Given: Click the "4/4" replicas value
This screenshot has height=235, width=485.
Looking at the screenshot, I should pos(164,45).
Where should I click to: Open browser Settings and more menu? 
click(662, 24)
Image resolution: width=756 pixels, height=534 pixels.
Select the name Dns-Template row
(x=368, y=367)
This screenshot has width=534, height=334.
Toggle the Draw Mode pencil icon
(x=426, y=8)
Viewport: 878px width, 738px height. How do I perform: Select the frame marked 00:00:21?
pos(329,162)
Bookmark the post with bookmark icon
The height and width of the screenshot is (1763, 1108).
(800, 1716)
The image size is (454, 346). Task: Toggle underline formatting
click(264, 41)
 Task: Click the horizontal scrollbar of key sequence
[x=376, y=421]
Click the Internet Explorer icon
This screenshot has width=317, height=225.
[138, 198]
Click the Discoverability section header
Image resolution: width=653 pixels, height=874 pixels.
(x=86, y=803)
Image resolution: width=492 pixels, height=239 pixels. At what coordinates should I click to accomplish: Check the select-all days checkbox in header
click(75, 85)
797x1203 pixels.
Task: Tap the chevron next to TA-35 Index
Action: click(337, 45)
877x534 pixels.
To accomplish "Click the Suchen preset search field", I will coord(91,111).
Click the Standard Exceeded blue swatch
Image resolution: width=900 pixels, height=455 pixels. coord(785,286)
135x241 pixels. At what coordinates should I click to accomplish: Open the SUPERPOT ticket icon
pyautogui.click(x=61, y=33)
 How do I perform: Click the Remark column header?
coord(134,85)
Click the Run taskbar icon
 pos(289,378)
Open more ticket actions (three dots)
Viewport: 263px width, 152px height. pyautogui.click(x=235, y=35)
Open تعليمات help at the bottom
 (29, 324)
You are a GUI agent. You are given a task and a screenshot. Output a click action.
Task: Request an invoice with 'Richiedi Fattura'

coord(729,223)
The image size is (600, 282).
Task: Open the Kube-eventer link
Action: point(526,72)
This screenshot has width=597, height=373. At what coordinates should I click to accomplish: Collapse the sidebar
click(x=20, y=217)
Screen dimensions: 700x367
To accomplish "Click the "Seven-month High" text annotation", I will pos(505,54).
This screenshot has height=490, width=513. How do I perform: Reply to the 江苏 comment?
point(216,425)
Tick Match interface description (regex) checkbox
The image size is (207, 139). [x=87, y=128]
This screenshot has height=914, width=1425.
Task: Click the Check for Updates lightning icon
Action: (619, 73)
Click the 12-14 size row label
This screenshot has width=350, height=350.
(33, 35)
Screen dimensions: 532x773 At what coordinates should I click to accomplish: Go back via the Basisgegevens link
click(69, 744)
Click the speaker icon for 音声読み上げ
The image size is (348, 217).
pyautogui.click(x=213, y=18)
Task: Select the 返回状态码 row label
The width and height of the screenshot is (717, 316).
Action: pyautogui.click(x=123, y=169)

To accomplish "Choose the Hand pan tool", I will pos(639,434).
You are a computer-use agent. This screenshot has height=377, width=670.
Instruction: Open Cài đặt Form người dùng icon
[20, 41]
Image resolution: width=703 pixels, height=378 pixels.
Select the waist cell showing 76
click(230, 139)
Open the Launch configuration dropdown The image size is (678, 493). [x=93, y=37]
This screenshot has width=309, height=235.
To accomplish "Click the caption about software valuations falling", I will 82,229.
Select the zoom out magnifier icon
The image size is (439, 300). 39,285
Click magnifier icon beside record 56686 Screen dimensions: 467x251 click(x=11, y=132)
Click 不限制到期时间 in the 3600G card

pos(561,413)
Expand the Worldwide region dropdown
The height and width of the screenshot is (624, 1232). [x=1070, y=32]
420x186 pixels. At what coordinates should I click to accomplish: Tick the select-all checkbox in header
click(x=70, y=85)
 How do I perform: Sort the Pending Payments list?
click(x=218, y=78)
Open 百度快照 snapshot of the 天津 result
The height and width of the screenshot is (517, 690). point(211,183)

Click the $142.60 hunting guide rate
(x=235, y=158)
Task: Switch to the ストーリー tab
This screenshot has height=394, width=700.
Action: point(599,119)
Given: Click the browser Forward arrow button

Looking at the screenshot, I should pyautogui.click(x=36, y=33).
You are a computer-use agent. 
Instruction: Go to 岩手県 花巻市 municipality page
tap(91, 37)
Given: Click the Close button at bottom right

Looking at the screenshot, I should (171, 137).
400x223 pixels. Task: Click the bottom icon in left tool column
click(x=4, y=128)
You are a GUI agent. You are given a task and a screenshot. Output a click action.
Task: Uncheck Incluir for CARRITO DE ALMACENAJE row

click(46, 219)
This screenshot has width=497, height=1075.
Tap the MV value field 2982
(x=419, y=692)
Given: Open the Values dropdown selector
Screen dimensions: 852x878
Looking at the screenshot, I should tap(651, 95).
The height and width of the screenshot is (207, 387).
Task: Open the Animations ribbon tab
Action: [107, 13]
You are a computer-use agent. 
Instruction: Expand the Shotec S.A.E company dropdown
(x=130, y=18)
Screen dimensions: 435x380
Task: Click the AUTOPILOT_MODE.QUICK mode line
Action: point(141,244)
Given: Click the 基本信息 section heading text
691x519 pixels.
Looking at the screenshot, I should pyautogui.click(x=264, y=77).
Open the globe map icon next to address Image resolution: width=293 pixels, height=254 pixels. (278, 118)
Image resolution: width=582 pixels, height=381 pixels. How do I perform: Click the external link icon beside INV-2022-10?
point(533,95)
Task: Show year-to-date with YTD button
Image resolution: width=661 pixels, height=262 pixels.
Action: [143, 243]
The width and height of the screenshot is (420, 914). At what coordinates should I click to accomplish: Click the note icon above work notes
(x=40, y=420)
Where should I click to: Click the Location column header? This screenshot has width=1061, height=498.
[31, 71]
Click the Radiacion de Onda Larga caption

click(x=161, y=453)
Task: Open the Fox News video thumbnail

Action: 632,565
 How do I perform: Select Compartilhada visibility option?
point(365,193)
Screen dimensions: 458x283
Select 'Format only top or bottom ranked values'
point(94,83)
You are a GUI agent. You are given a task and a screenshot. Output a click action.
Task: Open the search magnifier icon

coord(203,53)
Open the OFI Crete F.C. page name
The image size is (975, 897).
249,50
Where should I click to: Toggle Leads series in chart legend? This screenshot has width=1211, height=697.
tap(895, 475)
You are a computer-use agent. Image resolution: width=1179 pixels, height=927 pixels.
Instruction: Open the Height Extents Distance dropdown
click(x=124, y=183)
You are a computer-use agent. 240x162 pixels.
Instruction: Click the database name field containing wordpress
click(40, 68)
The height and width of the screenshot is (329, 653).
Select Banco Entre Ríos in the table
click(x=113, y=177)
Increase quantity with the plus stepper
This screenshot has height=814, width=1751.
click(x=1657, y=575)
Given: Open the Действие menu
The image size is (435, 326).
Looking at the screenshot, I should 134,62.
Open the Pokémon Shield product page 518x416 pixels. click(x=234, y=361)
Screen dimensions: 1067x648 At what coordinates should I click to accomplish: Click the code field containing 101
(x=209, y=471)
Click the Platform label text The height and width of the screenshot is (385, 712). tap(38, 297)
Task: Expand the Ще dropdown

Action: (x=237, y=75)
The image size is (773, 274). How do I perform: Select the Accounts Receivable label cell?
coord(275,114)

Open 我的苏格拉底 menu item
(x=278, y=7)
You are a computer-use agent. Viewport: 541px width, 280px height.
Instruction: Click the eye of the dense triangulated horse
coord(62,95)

### WHAT THE TASK REQUIRES
When you repeat the lines, start with the first line of the material and end with the line that contains "Image resolution: width=756", keeping both and reproducing each exactly, with nothing added.

### WRITTEN RESPONSE
Given: Click the "4/4" replicas value
This screenshot has height=235, width=485.
Looking at the screenshot, I should pos(164,45).
Where should I click to: Open browser Settings and more menu? 
click(662, 24)
Image resolution: width=756 pixels, height=534 pixels.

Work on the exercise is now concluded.